Key Rego idioms that every engineer working with OPA must know:

  • The wildcard iterator [_]: iterates over all elements of an array. input.spec.containers[_].image is true for any container whose image satisfies the rest of the rule.
  • some x in collection: the modern idiomatic alternative (requires import future.keywords.in). Prefer this over [_] in new policies for readability.
  • Negation not: true when the expression in the body is undefined or false. not input.metadata.labels.team is true when the team label is absent — but also when it is explicitly set to null. Understand this before writing security rules.
  • Default rules: default allow = false provides a safe fallback for partial rules. Always declare defaults on security-relevant rules.
  • Partial rules and comprehensions: violation[msg] { ... } builds a set of all matching messages. The Gatekeeper pattern relies on this — it collects all violations from a resource in one query rather than stopping at the first.

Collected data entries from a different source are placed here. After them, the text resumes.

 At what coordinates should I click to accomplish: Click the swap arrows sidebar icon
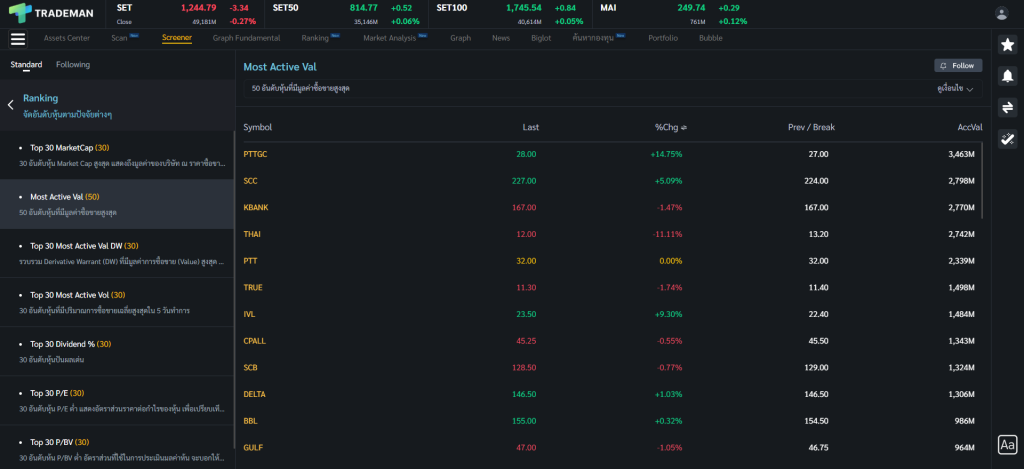(x=1007, y=107)
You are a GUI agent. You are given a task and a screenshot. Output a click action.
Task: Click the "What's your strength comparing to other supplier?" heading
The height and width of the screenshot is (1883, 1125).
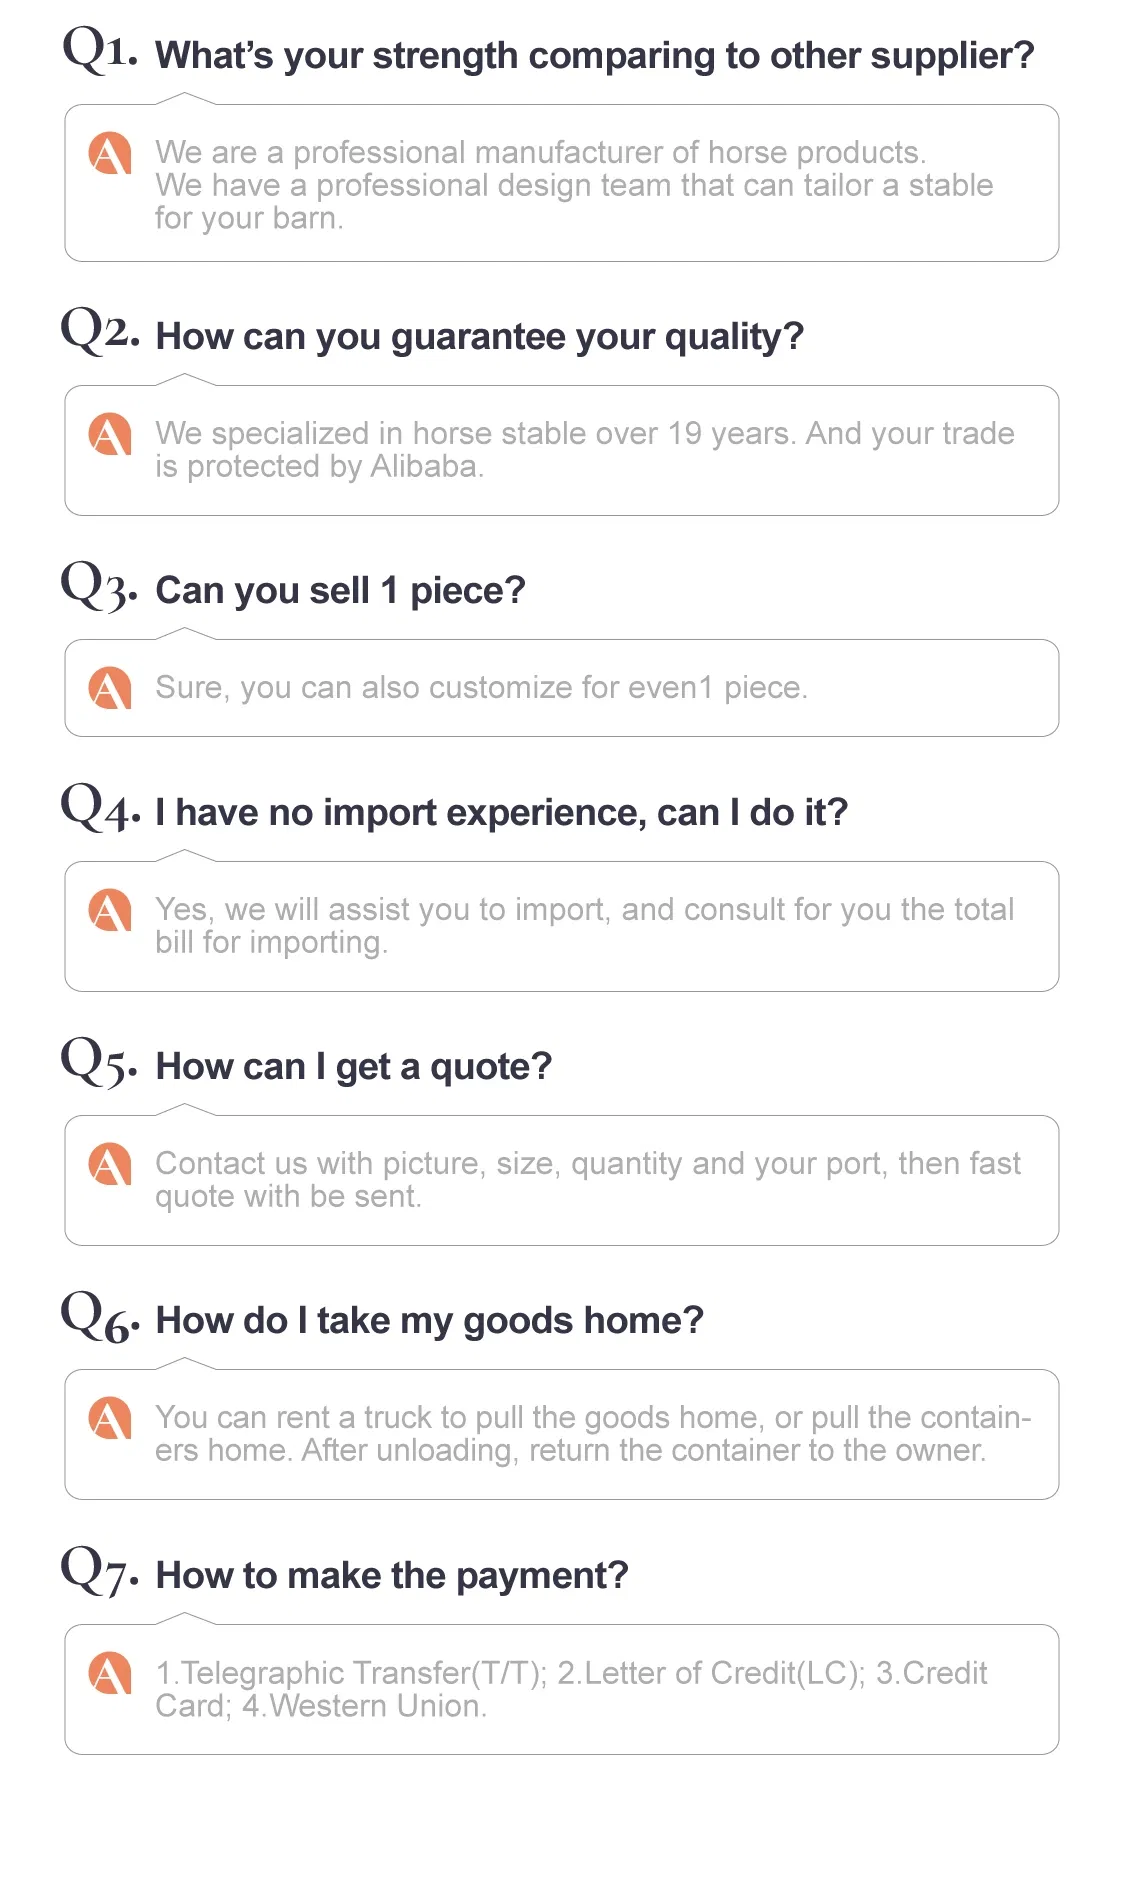(x=595, y=56)
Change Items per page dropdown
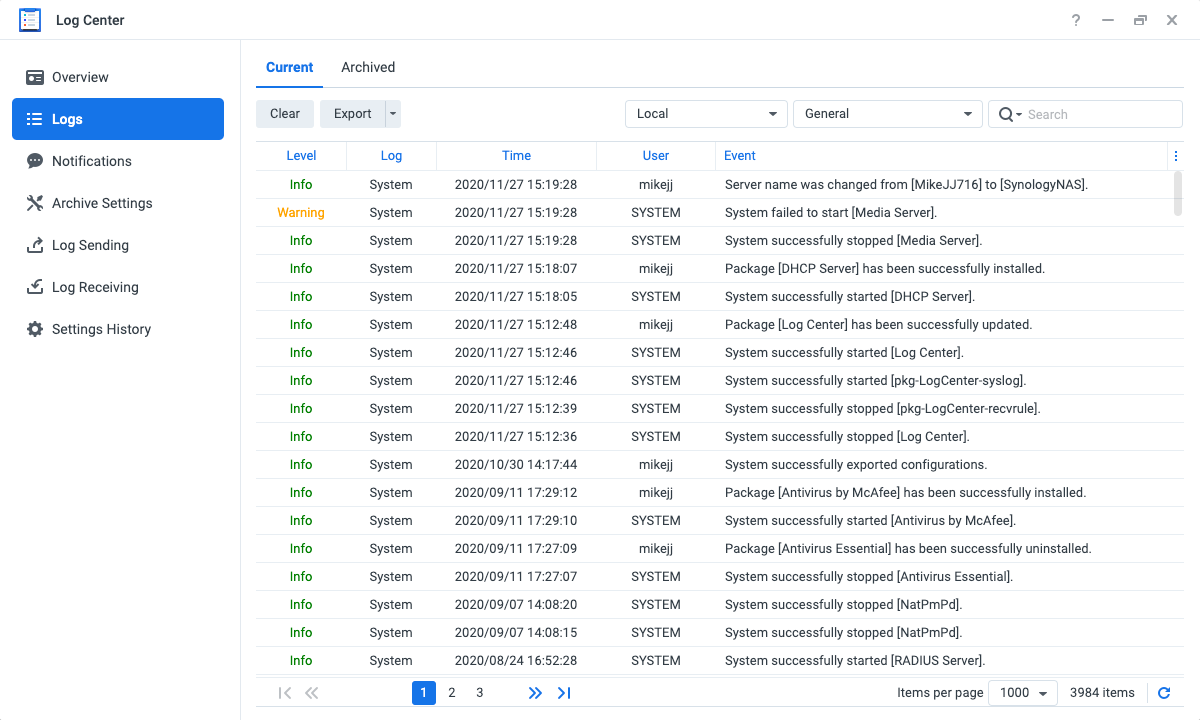This screenshot has width=1200, height=720. tap(1022, 693)
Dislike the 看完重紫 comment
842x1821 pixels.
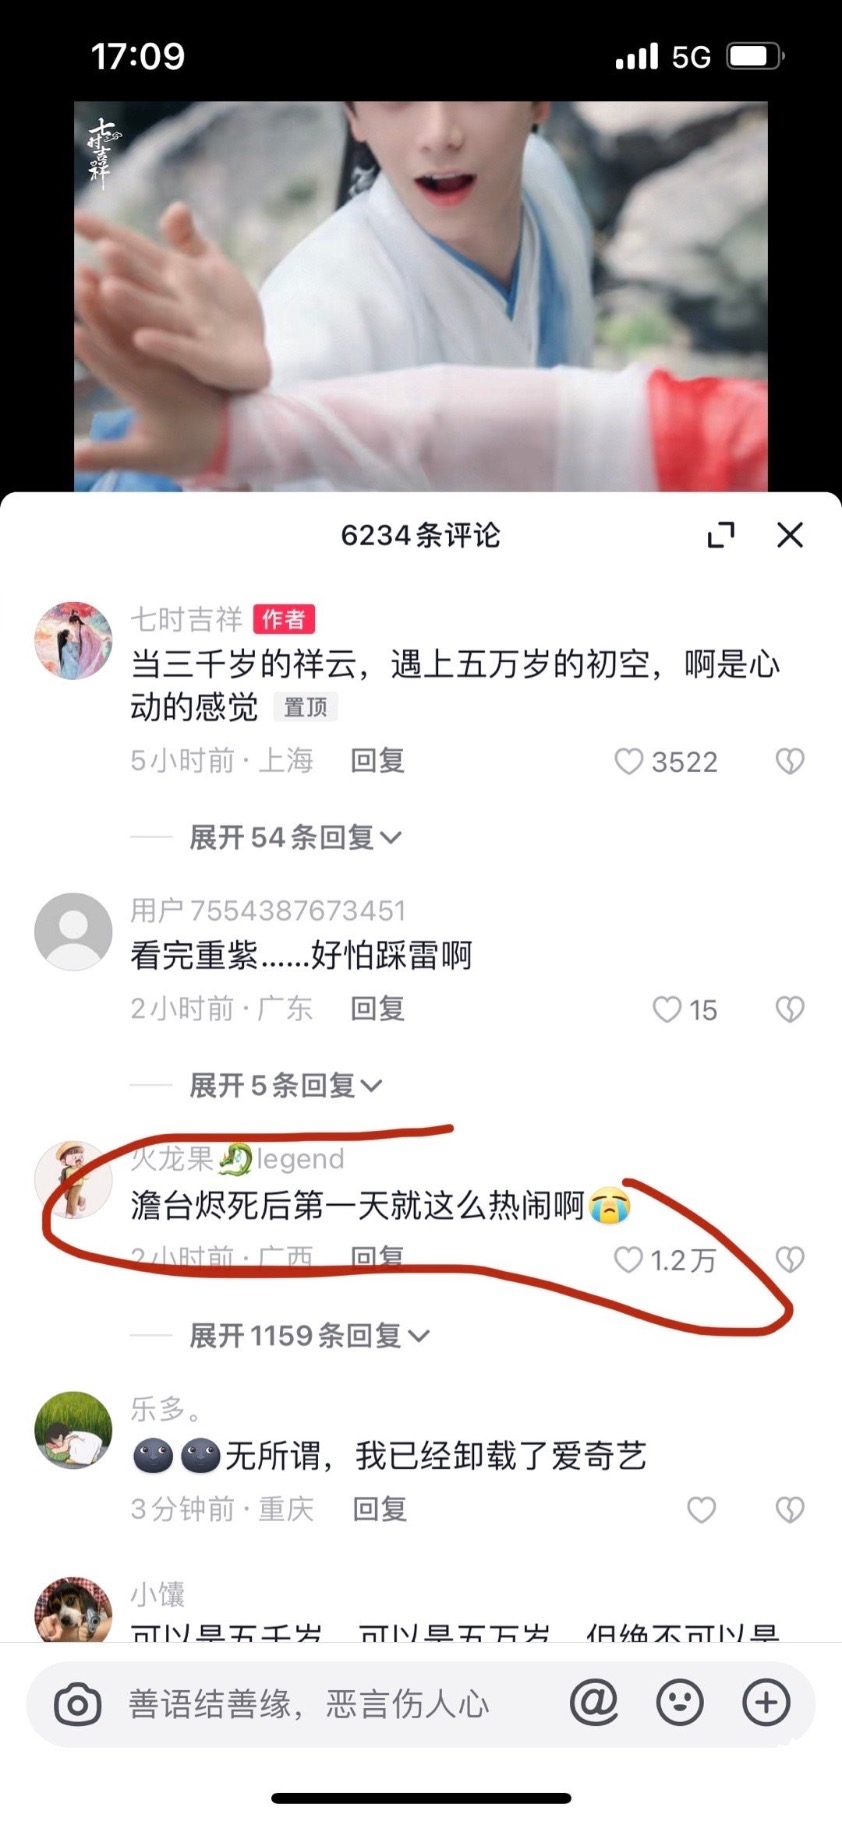(790, 1010)
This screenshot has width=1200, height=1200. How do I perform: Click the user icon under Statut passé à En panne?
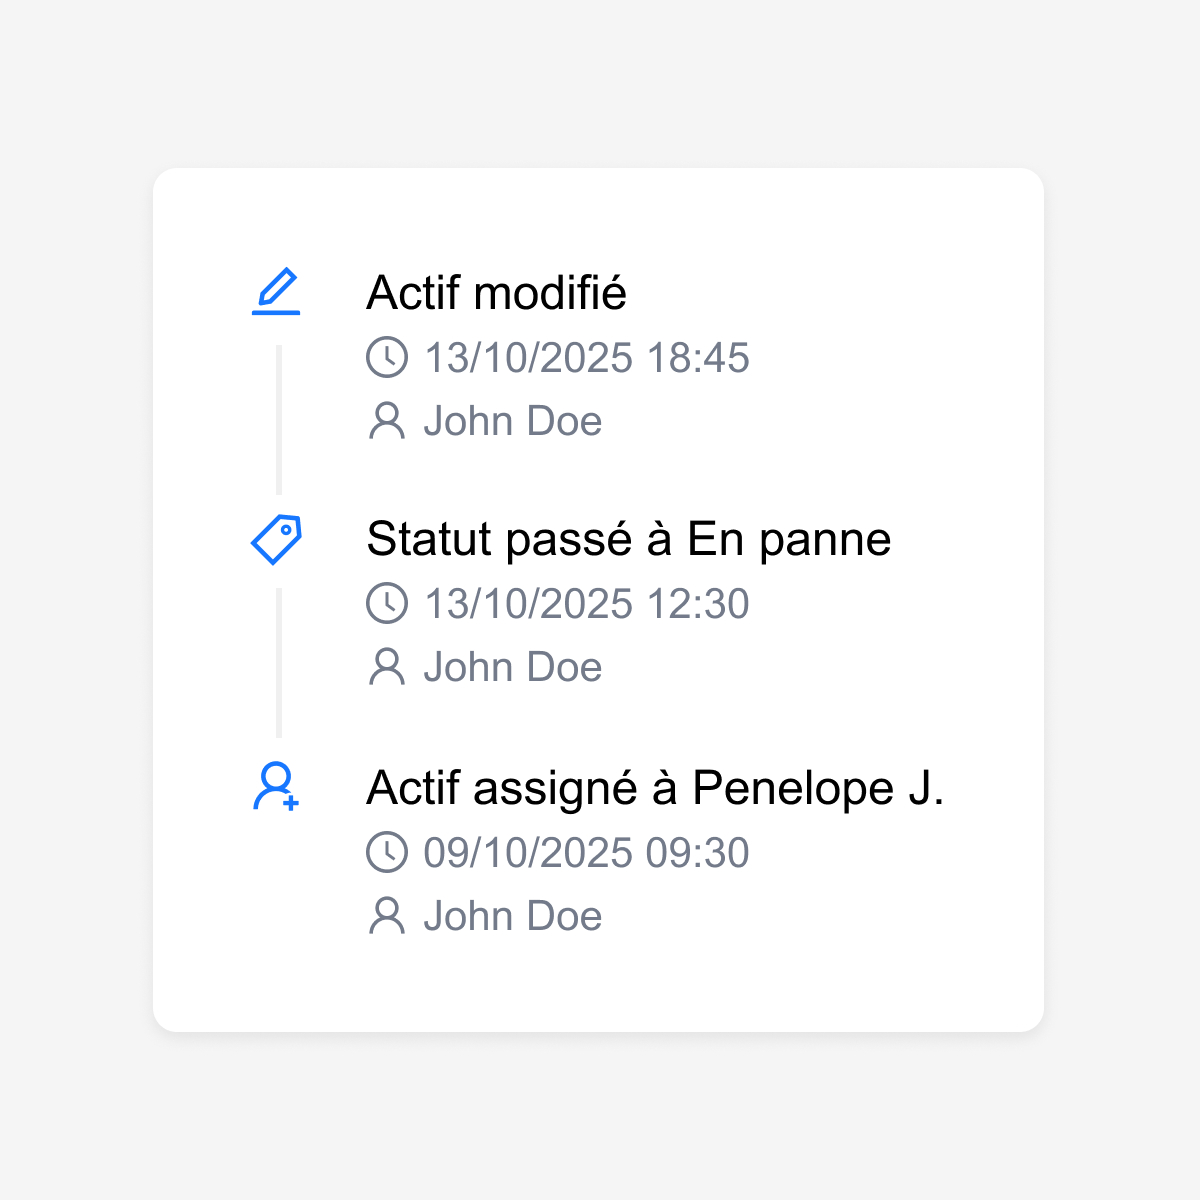click(x=388, y=666)
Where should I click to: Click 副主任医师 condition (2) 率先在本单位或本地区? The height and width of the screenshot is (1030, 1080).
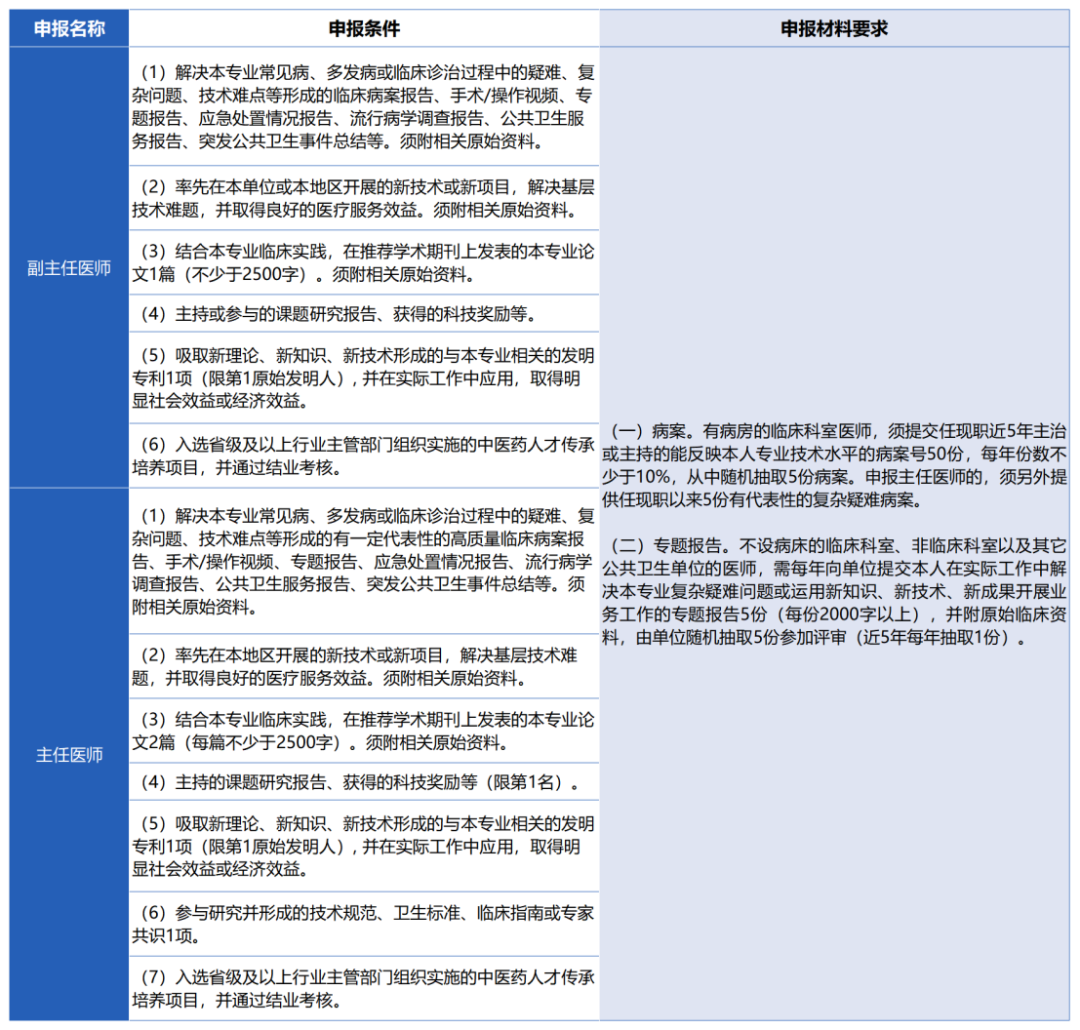[364, 198]
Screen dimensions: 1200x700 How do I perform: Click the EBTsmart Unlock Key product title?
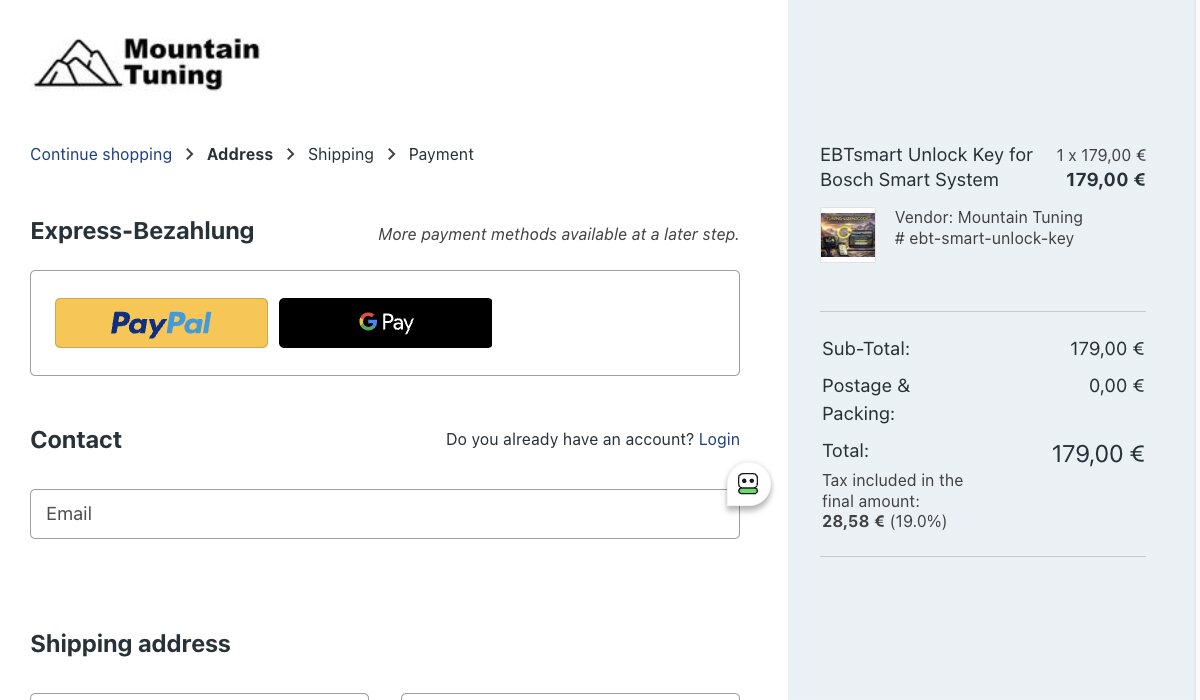(926, 167)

Writing a Production-Quality Policy

The following policy enforces three common Kubernetes guardrails in a single module: required labels, prohibited image registries, and the absence of root user containers. This is representative of what a real platform team ships.

# File: policy/platform-baseline.rego # Enforces: (1) required labels, (2) approved registries, (3) no root UID package platform.admission.baseline import future.keywords.if import future.keywords.in required_labels := {"team", "env", "version"} approved_registry := "registry.corp.internal/" # ── 1. Required labels ────────────────────────────────────────────────────── violation[{"msg": msg, "field": "metadata.labels"}] if { some lbl in required_labels not input.review.object.metadata.labels[lbl] msg := sprintf("Missing required label: %v", [lbl]) } # ── 2. Approved image registry ─────────────────────────────────────────────── violation[{"msg": msg, "field": "spec.containers"}] if { some c in input.review.object.spec.containers not startswith(c.image, approved_registry) msg := sprintf("Image %v not from approved registry %v", [c.image, approved_registry]) } # ── 3. No container may run as UID 0 ───────────────────────────────────────── violation[{"msg": msg, "field": "spec.securityContext"}] if { some c in input.review.object.spec.containers c.securityContext.runAsUser == 0 msg := sprintf("Container %v must not run as UID 0 (root)", [c.name]) } # Also check pod-level security context violation[{"msg": msg, "field": "spec.securityContext"}] if { input.review.object.spec.securityContext.runAsUser == 0 msg := "Pod-level securityContext.runAsUser must not be 0" }

Testing Rego Policies with opa test

A Rego policy without tests is a liability. OPA ships a built-in test runner. Test files live alongside policy files and follow the naming convention *_test.rego. Tests are regular Rego rules whose names start with test_. Any test that evaluates to false or is undefined is a failure.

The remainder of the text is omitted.